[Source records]
____

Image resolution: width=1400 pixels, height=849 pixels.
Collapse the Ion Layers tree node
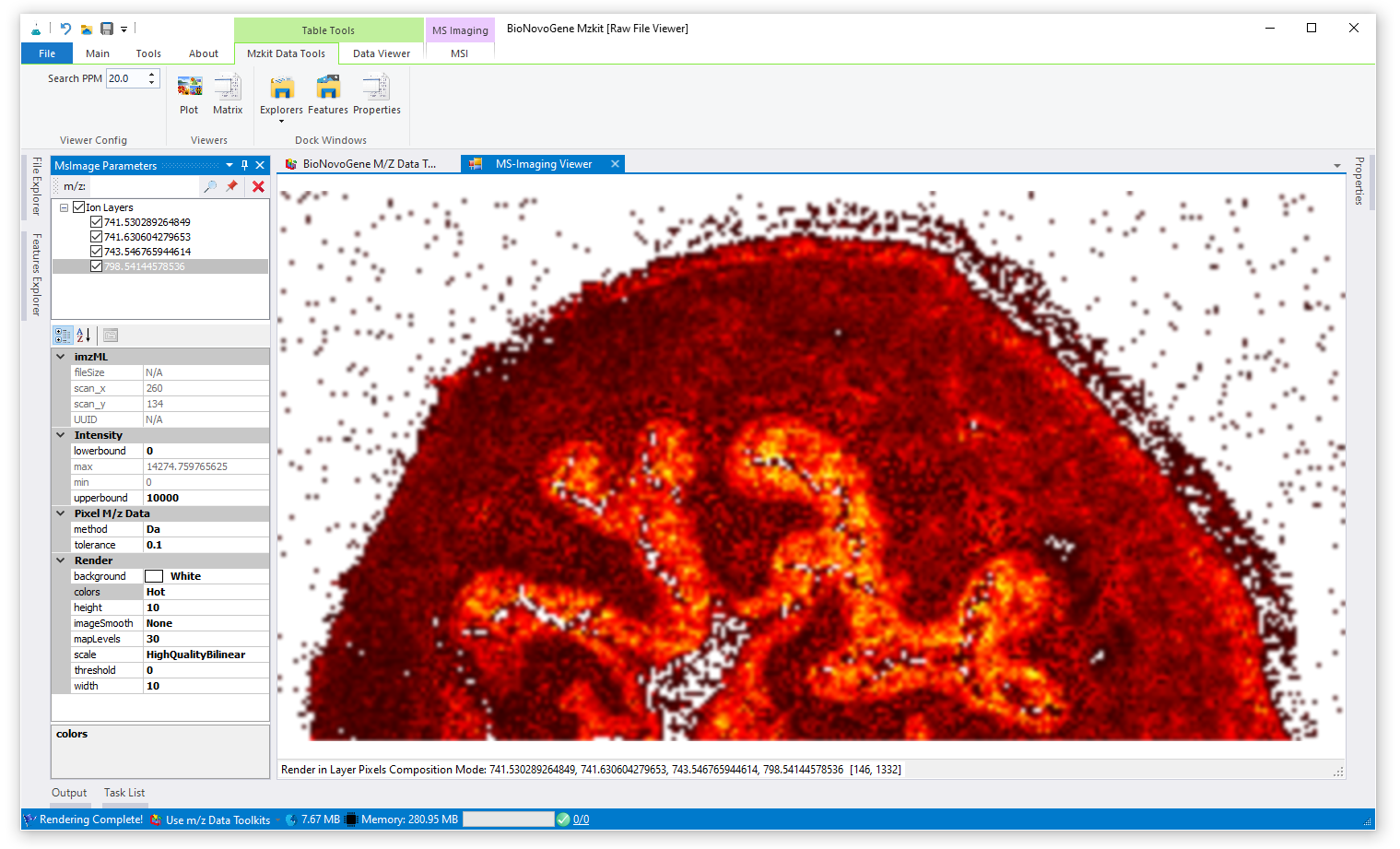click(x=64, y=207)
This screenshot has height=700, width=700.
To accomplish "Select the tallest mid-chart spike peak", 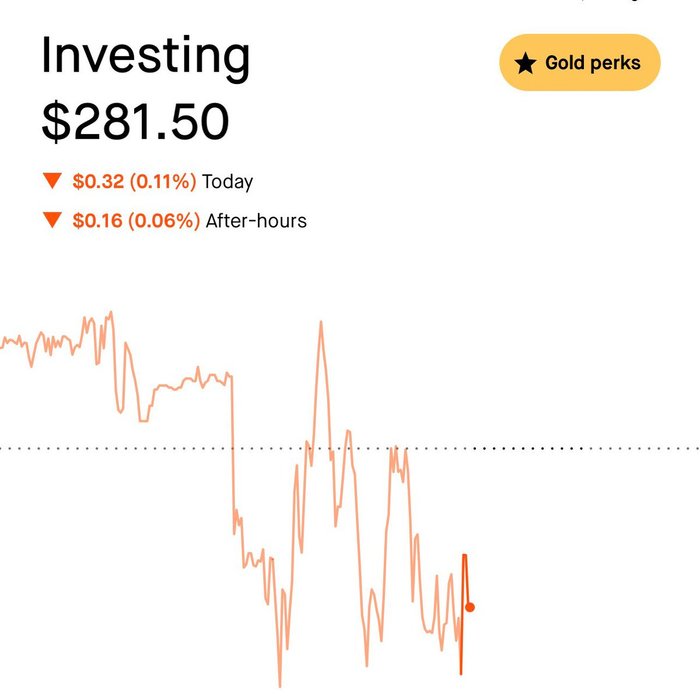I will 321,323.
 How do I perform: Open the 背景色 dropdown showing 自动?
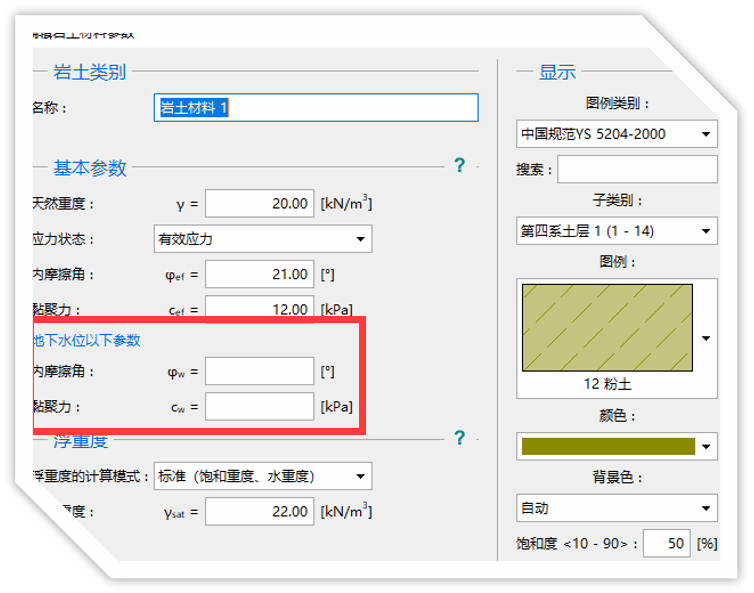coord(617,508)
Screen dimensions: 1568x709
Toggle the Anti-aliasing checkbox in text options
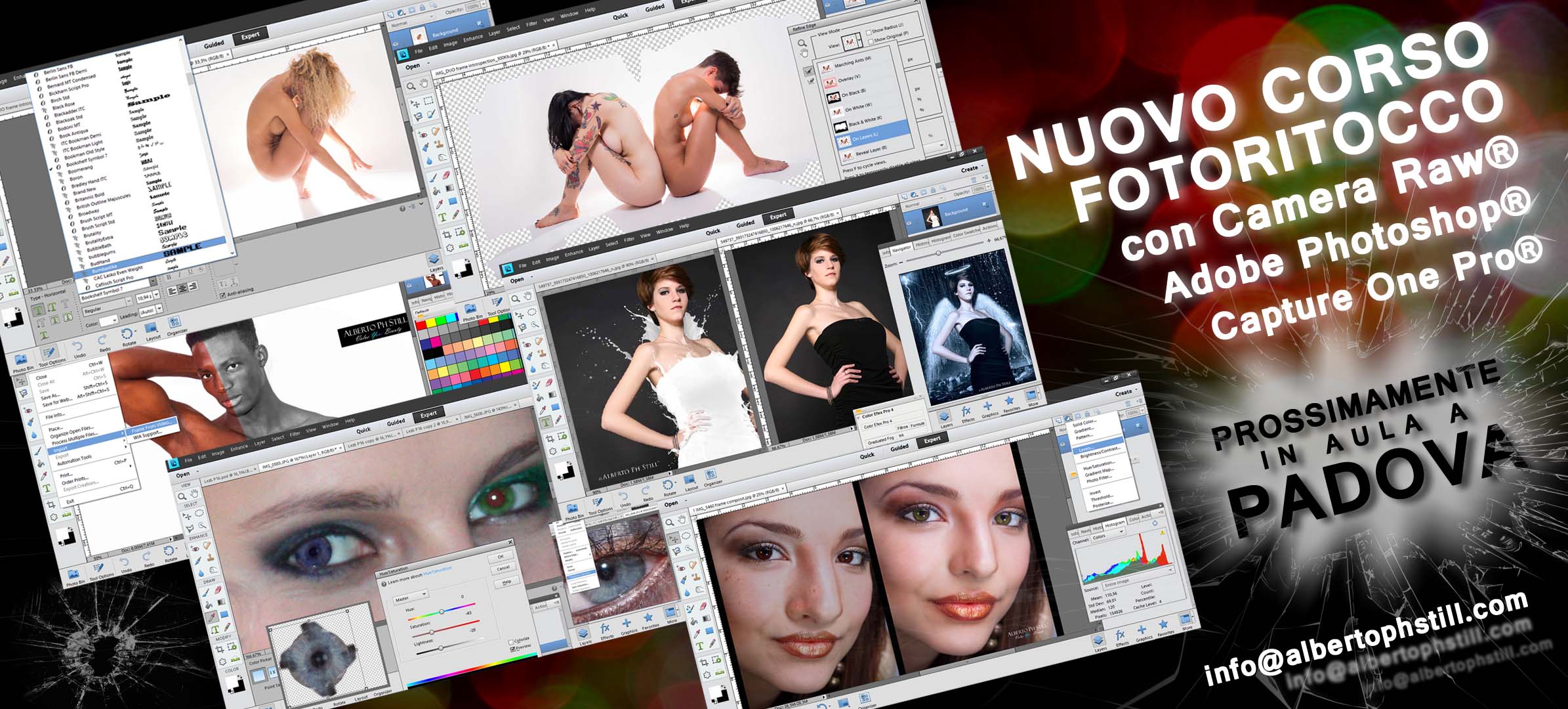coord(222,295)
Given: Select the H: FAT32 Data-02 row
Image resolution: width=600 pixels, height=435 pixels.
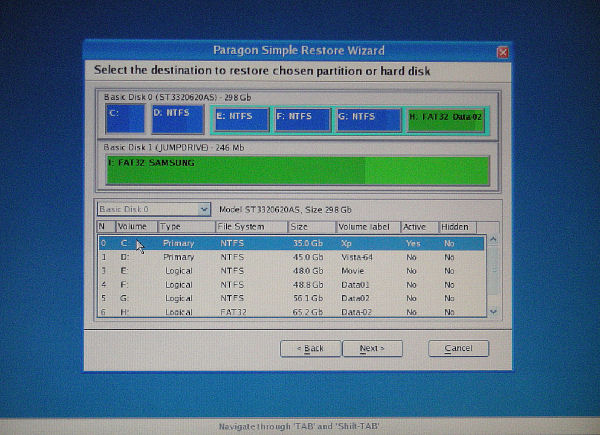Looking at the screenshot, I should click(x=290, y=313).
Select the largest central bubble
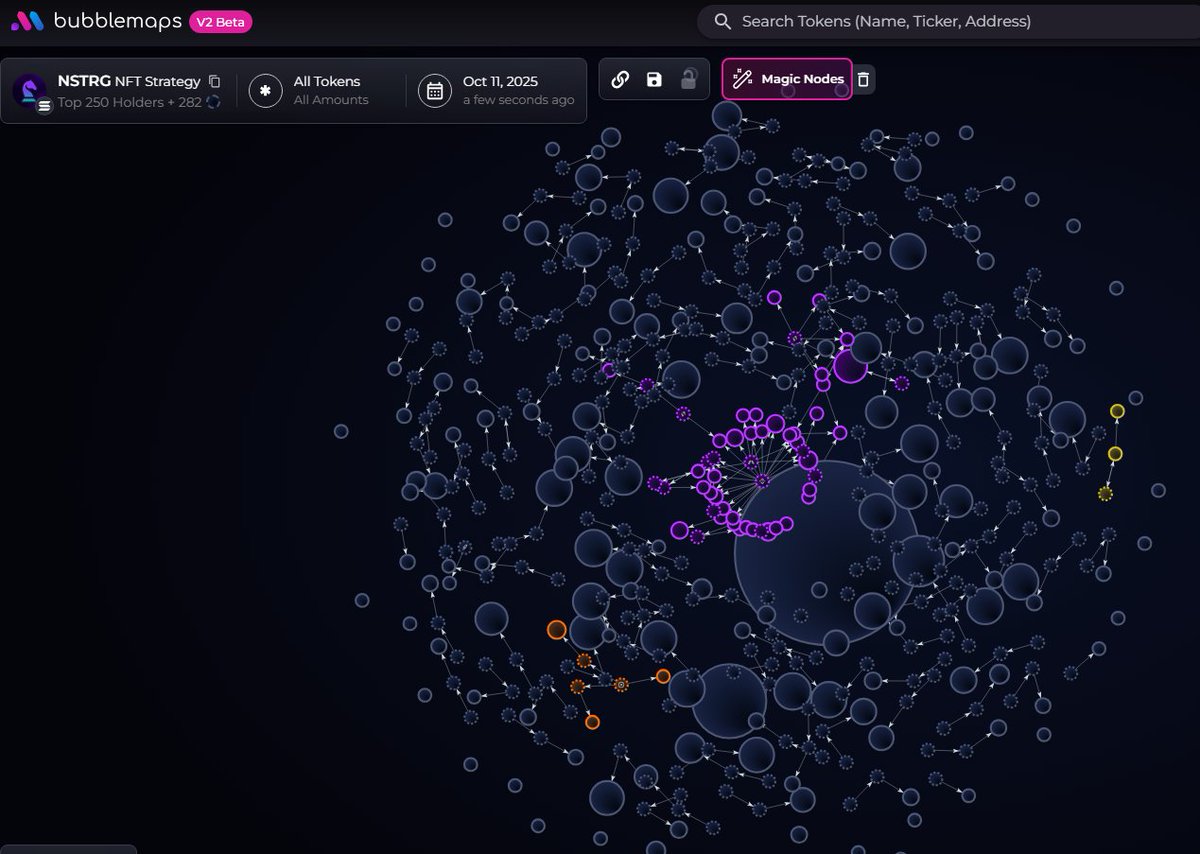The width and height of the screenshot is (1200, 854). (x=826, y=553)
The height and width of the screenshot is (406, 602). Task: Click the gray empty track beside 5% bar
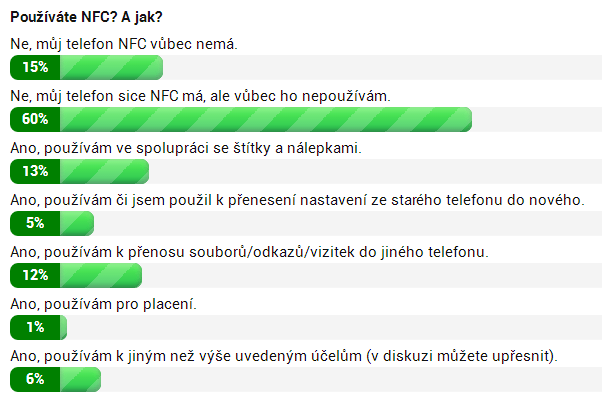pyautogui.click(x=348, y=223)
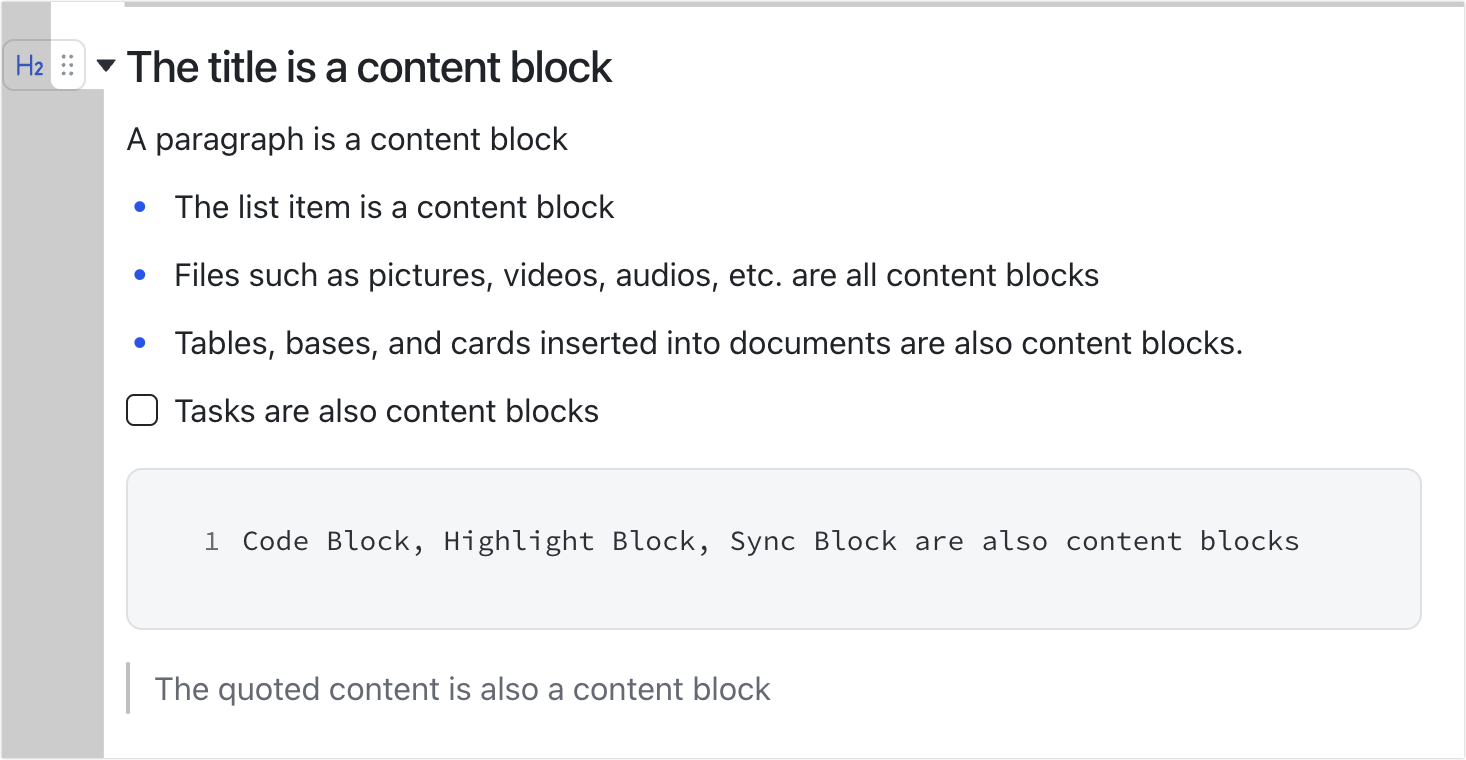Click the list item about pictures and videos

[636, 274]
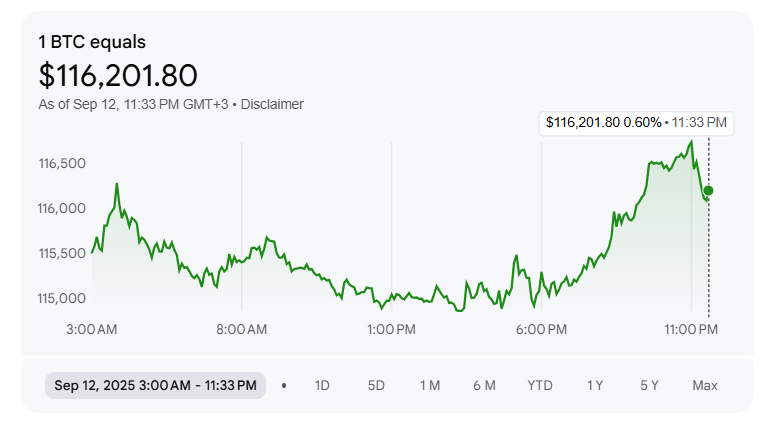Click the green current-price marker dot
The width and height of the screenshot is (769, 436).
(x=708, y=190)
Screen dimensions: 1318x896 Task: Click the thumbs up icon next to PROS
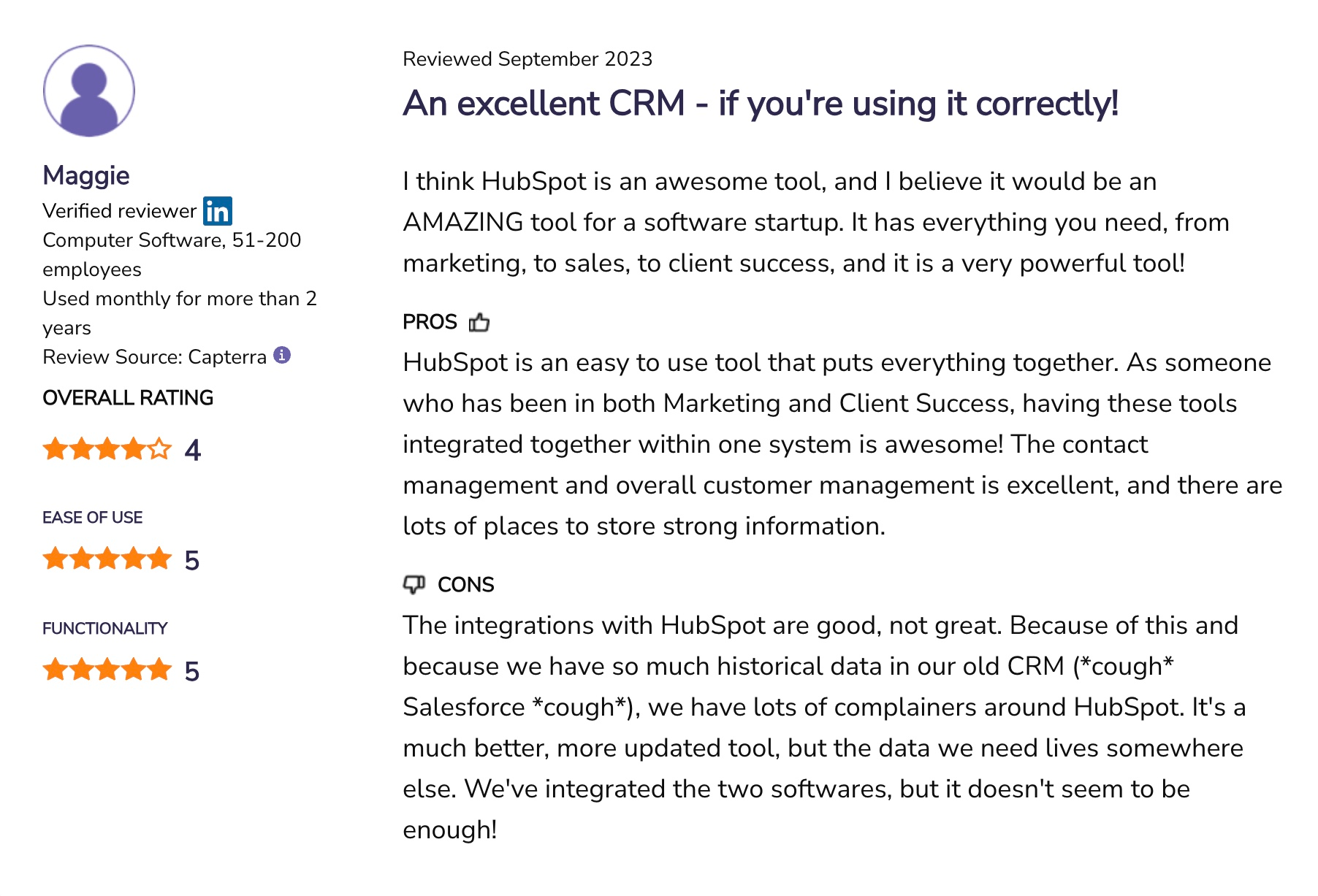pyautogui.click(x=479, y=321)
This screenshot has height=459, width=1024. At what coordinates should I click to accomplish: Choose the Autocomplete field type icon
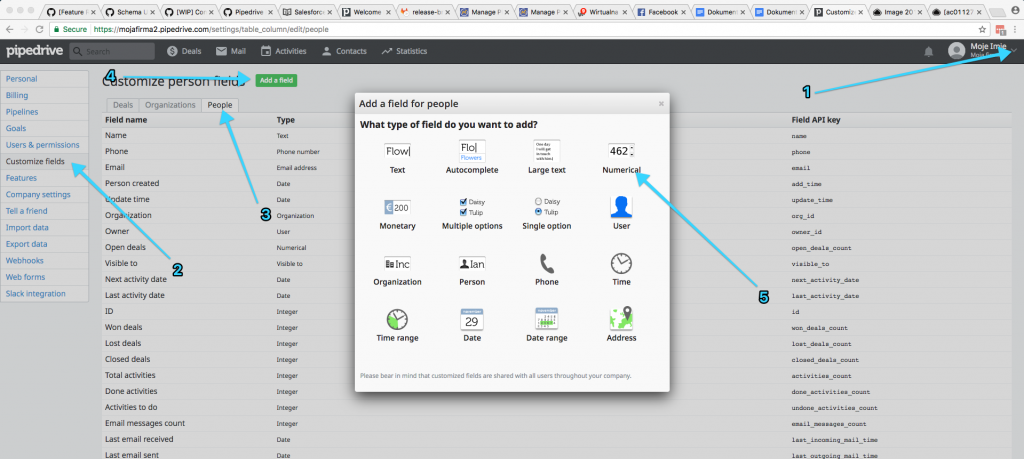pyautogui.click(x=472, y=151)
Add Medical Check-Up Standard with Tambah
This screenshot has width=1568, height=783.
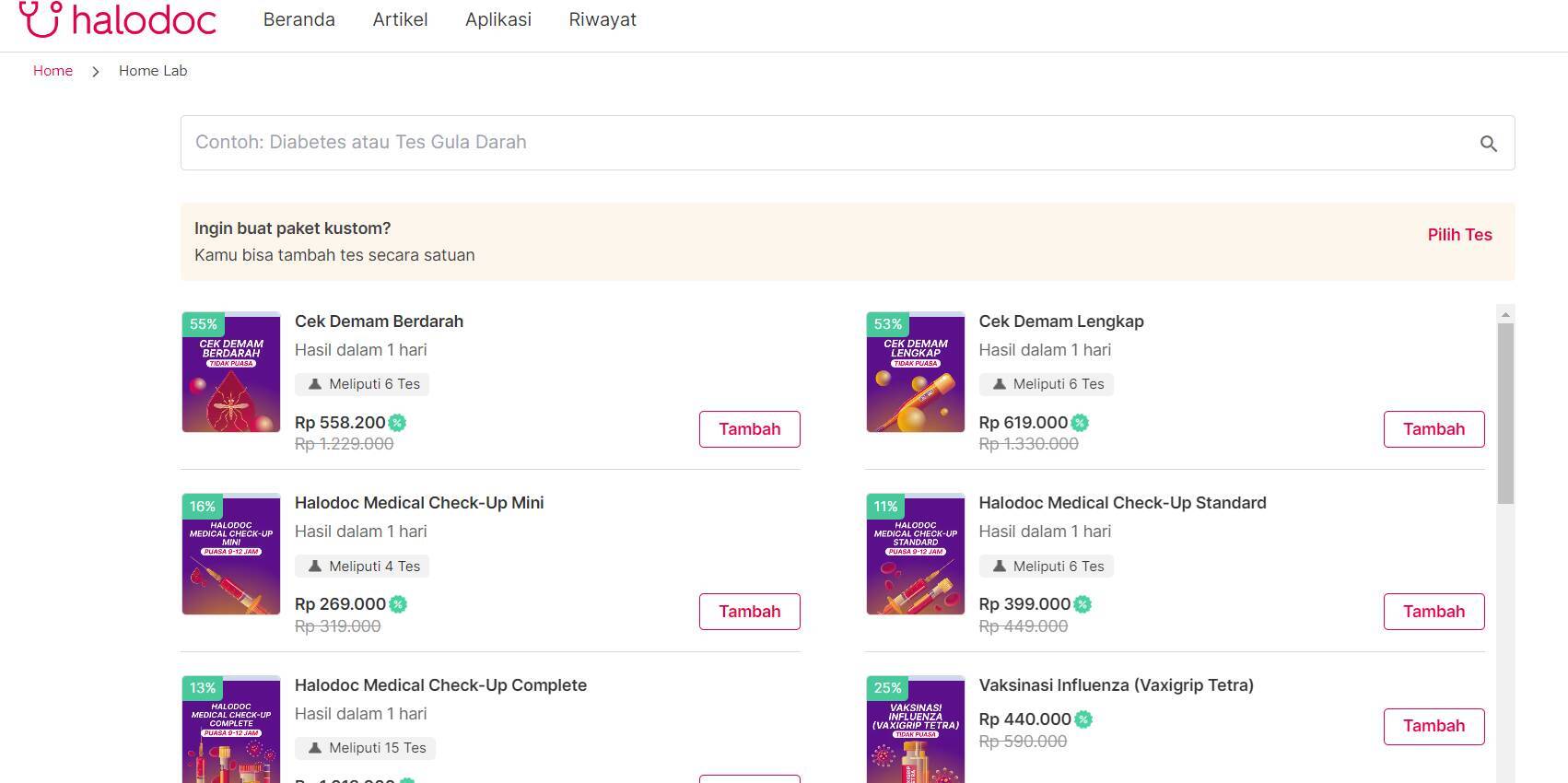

____

• _Exercise_
Rewrite the entries as a JSON list of strings, one string per line, from the line containing "Screen dimensions: 1318x896" through the end of the entries, both included, with blank lines left out. Leave the pictures out of the answer.

• _Exercise result_
[
  "Screen dimensions: 1318x896 Task: Click the thumbs up icon next to PROS",
  "pyautogui.click(x=479, y=321)",
  "This screenshot has height=459, width=1024. At what coordinates should I click to accomplish: Choose the Autocomplete field type icon",
  "pyautogui.click(x=472, y=151)",
  "Add Medical Check-Up Standard with Tambah",
  "This screenshot has width=1568, height=783."
]